* How to complete this task:
Copy out the lines below that hold the word "sidebar".
(Data excerpts Opens)
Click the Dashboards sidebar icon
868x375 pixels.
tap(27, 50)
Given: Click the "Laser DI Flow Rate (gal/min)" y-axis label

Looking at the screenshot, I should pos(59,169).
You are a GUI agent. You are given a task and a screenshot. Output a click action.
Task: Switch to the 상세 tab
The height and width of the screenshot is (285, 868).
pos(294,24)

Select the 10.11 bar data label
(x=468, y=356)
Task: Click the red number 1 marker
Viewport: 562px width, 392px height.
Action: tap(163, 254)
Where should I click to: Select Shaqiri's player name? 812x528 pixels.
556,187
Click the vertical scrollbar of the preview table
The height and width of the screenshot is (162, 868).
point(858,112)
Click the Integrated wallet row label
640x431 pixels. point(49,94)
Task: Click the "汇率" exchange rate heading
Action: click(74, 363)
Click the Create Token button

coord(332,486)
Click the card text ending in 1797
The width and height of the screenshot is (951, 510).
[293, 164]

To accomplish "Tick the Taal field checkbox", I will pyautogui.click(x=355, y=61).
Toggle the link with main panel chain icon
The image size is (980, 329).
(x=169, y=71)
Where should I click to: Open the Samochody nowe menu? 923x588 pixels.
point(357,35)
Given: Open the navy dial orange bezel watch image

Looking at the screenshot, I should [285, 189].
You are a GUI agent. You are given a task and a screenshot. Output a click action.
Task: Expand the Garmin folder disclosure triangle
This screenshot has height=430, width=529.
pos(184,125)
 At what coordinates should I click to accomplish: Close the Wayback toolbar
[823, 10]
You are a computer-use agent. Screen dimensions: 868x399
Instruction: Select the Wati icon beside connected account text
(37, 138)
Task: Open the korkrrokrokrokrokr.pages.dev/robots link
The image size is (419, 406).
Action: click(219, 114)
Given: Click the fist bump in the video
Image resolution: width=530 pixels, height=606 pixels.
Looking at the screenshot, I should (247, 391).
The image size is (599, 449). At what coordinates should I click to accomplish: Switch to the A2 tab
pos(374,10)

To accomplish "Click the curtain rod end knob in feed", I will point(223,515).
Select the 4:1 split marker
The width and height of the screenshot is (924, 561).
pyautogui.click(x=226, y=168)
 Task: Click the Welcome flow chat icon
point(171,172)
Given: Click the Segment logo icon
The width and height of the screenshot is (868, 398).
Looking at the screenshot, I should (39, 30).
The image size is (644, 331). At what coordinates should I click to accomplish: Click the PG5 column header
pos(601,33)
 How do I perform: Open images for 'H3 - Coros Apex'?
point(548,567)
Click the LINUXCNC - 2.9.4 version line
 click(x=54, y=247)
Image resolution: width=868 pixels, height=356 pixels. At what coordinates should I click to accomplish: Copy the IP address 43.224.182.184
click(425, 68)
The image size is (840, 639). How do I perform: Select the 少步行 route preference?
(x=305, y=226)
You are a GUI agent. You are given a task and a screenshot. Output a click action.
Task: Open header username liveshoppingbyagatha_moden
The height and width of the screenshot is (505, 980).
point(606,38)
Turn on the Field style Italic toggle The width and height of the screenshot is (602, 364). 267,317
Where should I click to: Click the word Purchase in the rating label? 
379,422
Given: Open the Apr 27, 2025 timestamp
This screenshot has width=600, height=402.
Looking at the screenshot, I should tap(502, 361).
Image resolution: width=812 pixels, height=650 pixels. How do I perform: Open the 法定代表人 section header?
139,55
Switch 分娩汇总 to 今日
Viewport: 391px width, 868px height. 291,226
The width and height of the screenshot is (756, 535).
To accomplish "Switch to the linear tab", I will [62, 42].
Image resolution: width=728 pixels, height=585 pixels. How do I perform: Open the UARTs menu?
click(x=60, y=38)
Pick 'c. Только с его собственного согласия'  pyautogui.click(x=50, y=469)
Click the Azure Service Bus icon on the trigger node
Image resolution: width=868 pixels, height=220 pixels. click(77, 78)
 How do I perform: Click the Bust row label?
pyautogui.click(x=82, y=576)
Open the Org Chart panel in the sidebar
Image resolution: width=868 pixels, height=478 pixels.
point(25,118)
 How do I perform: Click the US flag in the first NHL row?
(Data excerpts Closes)
* Solution to this exercise:
Click the Dashboards sidebar icon
Open the Org Chart panel in the sidebar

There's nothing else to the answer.